Tandis qu’ils jabotent, la cloche sonne, la petite cloche du catéchisme.
— Dépêchons-nous, Pierril ! Nous allons être en retard !
Alors, sabots en mains, tout le long du dernier raidillon, c’est une course folle vers le clocher.
*
— Au nom du Père, et du Fils, et du Saint-Esprit…
Cinquante garçons et filles, de leurs voix qui chantent flûtées, récitent en chœur la prière du matin, pendant qu’un vol de pigeons, suspendant leurs rrroucou et battant des ailes, se déroule en guirlande au-dessus du clocher.
Après la prière, la leçon.
— Mes enfants, dit le curé, je vous l’ai promis. La brioche des rois attend toute chaude au presbytère ceux qui me raconteront sans se tromper l’Épiphanie de Notre-Seigneur. Allez, à toi déjà, Lionardou !
— Pas de chance, pense le petit, que ça commence juste par moi. Heureusement que Pierril m’a appris. Sans ça, pfuitt ! bonsoir la brioche !
Et Lionardou commence tout content, tel qu’il le tient encore tout chaud de Pierril, le beau récit des mages. Le roi gentil, barbouillé de suie, l’habit rouge, les pieds nus dans des sandales, le chameau, la girafe et l’éléphant, l’étoile volante comme un feu-follet… tout défile dans la même procession et d’un pas de cavalcade.

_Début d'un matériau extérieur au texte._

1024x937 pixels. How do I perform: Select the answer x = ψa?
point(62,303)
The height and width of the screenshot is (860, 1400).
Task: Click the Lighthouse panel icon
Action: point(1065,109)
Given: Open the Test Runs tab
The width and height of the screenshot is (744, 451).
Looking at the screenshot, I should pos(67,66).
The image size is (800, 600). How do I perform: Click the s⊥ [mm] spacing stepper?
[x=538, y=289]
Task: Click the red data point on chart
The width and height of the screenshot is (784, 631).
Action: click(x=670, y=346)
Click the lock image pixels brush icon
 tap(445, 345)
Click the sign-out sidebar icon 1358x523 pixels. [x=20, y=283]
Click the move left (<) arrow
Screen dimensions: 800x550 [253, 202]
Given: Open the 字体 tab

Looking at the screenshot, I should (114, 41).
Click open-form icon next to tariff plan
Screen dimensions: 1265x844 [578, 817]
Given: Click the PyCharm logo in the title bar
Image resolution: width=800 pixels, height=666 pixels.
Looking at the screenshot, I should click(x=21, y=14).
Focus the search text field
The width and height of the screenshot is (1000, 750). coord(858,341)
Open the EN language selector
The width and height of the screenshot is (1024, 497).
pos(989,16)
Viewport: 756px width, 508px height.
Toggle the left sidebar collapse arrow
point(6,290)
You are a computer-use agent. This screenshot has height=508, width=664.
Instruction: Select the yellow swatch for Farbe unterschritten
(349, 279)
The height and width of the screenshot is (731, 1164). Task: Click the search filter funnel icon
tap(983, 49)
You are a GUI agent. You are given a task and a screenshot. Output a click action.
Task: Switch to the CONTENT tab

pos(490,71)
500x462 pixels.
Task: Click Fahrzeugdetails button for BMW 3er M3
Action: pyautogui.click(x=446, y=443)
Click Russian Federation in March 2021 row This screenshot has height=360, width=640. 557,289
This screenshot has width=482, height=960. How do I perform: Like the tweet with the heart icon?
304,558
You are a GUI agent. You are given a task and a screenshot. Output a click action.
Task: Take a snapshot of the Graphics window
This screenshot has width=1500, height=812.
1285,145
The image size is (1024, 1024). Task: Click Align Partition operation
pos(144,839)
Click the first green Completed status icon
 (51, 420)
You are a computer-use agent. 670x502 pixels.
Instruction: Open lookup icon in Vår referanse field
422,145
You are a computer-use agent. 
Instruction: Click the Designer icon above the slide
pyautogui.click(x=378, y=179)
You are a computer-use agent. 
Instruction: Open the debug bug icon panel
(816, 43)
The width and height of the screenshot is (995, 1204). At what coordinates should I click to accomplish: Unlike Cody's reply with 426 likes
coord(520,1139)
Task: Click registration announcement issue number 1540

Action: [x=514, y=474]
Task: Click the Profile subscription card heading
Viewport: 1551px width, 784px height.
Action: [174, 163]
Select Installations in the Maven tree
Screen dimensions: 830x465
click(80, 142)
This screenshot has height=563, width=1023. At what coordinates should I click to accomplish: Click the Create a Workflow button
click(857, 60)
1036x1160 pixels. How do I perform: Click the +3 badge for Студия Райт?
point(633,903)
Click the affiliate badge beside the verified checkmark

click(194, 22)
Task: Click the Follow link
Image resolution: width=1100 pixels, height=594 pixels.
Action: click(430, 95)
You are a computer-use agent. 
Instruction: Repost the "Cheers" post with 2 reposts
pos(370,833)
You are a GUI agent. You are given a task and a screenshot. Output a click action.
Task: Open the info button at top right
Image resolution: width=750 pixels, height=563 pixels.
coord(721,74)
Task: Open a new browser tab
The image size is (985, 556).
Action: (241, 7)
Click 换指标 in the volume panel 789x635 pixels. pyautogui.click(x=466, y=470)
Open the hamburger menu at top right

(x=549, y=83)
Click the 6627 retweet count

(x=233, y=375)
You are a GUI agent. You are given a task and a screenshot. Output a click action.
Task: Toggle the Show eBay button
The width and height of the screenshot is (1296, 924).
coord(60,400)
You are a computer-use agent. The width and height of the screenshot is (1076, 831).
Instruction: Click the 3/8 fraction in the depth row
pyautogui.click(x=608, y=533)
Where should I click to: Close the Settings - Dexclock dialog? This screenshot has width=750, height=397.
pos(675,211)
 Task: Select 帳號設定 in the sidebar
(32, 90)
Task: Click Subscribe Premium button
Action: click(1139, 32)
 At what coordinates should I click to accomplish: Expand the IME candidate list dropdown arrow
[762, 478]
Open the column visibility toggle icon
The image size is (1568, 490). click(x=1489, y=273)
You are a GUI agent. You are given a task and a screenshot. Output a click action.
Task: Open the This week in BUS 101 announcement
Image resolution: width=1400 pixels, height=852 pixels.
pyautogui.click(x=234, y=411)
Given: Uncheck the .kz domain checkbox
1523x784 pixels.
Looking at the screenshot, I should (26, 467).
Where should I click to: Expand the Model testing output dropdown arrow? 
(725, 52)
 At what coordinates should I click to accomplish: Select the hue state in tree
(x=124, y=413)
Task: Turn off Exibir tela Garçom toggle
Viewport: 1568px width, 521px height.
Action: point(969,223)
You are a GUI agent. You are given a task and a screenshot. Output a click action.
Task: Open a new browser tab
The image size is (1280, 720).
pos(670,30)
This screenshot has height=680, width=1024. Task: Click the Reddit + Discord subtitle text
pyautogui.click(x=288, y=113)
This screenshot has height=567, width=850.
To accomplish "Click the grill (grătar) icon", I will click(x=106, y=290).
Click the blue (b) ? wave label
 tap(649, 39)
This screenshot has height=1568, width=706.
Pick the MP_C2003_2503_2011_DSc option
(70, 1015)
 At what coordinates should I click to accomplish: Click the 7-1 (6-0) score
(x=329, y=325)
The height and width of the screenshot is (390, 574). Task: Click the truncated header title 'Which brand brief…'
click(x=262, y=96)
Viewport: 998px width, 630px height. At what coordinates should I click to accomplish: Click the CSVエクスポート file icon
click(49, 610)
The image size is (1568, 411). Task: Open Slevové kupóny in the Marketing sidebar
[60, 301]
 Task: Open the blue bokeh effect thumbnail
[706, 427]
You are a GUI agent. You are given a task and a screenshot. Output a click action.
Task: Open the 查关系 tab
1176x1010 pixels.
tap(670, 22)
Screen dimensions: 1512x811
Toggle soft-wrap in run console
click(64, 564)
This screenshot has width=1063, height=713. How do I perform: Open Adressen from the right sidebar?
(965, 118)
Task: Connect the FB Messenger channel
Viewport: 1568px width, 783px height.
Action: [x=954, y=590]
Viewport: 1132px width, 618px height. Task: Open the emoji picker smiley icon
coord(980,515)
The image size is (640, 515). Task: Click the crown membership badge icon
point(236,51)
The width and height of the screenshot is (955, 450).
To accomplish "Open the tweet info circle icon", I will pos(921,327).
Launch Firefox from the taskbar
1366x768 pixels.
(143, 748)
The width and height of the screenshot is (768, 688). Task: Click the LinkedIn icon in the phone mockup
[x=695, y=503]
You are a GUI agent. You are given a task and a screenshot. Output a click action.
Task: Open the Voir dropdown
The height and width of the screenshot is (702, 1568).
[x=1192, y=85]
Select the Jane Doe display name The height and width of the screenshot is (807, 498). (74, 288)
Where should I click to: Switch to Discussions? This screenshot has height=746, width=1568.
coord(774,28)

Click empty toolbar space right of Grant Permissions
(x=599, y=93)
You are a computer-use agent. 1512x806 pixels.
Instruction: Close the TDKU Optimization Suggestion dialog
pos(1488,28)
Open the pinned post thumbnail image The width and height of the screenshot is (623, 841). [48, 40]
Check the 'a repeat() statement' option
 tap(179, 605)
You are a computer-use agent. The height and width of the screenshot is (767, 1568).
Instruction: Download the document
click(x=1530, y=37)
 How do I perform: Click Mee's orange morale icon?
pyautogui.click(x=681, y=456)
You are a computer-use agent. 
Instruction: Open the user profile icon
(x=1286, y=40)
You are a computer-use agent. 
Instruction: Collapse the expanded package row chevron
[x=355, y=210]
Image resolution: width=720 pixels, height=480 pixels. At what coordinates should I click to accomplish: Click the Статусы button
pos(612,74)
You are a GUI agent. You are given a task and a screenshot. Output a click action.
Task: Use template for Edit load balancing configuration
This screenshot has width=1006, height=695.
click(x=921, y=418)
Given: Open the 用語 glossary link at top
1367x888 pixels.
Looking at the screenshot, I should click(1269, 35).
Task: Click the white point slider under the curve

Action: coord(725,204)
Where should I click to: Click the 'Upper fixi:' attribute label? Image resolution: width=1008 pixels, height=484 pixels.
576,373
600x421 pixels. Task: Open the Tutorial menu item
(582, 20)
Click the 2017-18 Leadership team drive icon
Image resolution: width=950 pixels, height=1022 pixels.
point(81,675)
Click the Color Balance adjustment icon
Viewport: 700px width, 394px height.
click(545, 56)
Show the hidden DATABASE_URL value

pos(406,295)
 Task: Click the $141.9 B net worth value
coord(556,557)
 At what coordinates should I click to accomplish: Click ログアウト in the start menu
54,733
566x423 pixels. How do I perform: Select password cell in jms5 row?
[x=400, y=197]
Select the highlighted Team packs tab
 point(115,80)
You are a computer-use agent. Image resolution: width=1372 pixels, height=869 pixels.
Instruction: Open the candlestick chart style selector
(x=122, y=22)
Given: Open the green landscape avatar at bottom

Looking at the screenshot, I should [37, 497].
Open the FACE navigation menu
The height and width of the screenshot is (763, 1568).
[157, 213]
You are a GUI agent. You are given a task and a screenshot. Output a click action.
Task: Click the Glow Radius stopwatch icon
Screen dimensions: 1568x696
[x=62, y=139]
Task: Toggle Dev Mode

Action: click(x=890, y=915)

Des voisins étouffent de rire dans leurs casquettes. M. le curé, qui se promenait entre les bancs, s’arrête, croise les bras sur sa poitrine et regarde bien en face mon Lionardou. Diable ! qu’est-ce que ça signifie ? On dirait que ça se gâte !
Lionardou en a chaud aux oreilles. Il perd le fil de son discours et baisse ses yeux contrits, attendant le châtiment.
— Polisson !
L’orage qui grondait aussitôt éclate :
— Mauvais sujet ! Allez ! Sors d’ici et sauve-toi. Je t’apprendrai à te moquer de moi !
Lionardou y comprend de moins en moins. Quelle bêtise, grand Dieu ! a‑t-il bien pu dire ?
Et il sort désespéré sous le geste qui le chasse. Dans le bruit de ses sabots, qui tristement claquent sur les dalles, on dirait que sonne son regret.
— À toi, maintenant, Pierril !
Sitôt la porte refermée, la leçon reprend. Mais Pierril, levé, se dandine d’un pied sur l’autre, roule sa casquette entre ses doigts et demeure sans paroles.
— Voyons, Pierril, toi qui d’habitude sais si bien ton catéchisme !
Pierril hésite, puis tout d’un élan vidant son cœur :
— C’est que, Monsieur le Curé, la page manquait. Alors, en venant, Lionardou et moi, on a tâché de se souvenir de l’an passé, de la crèche ! Ah ! si on avait eu un livre ! On ne voulait pas manquer de tirer les rois chez vous ?
Cette fois, M. le curé comprend. Lionardou se moquer de lui ? Ah ! bien oui ! c’en était loin de sa pensée ! Et M. le curé, ayant compris, s’attendrit. Et M. le curé pardonne.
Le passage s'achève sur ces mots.